Zapowiedź strajku ma zmobilizować przedstawicieli tanich linii do wzięcia pod uwagę tych postulatów. Oprócz tego, że protest ma mieć ogólnokrajowy zasięg i określona datę, pozostałe szczegóły jego przebiegu nie są jeszcze znane.
To już nie pierwszy raz, kiedy pracownicy Ryanaira i ich przedstawiciele grożą pracodawcy strajkiem. Między wrześniem a grudniem ubiegłego roku zaczęli się za nim opowiadać piloci z wielu baz (m.in. w Portugalii, Włoszech, Irlandii i Niemczech). Główną przyczyną zbiorowego niezadowolenia były - i nadal są - warunki pracy, jakie oferuje Ryanair, zwłaszcza kwestia bezpłatnych urlopów.

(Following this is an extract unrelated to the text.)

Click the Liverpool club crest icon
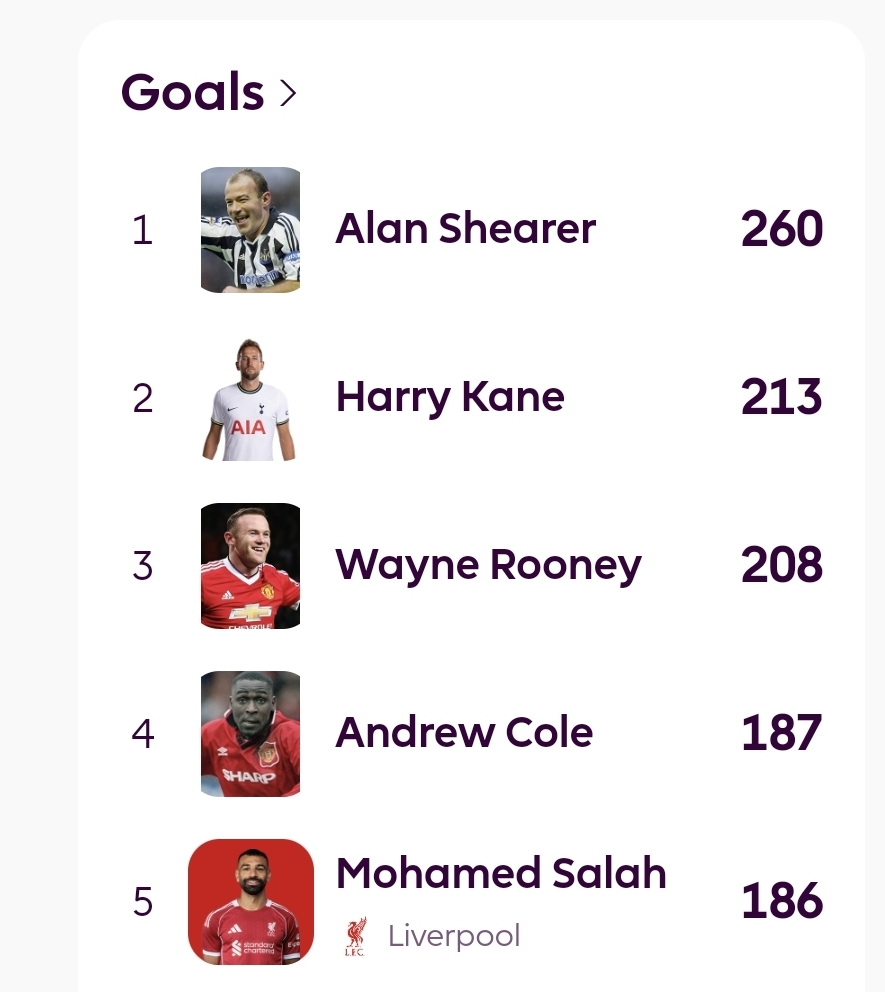 pyautogui.click(x=356, y=936)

W związku z tym, że strajk planowano na 20 grudnia, a więc przed świętami, ostatecznie prezes tanich linii, Michael O'Leary, ugiął się pod żądaniami niezadowolonych pilotów i zdecydował na negocjacje ze związkami zawodowymi. Wcześniej miał bowiem mówić, że "prędzej piekło zamarznie, niż na to pozwoli".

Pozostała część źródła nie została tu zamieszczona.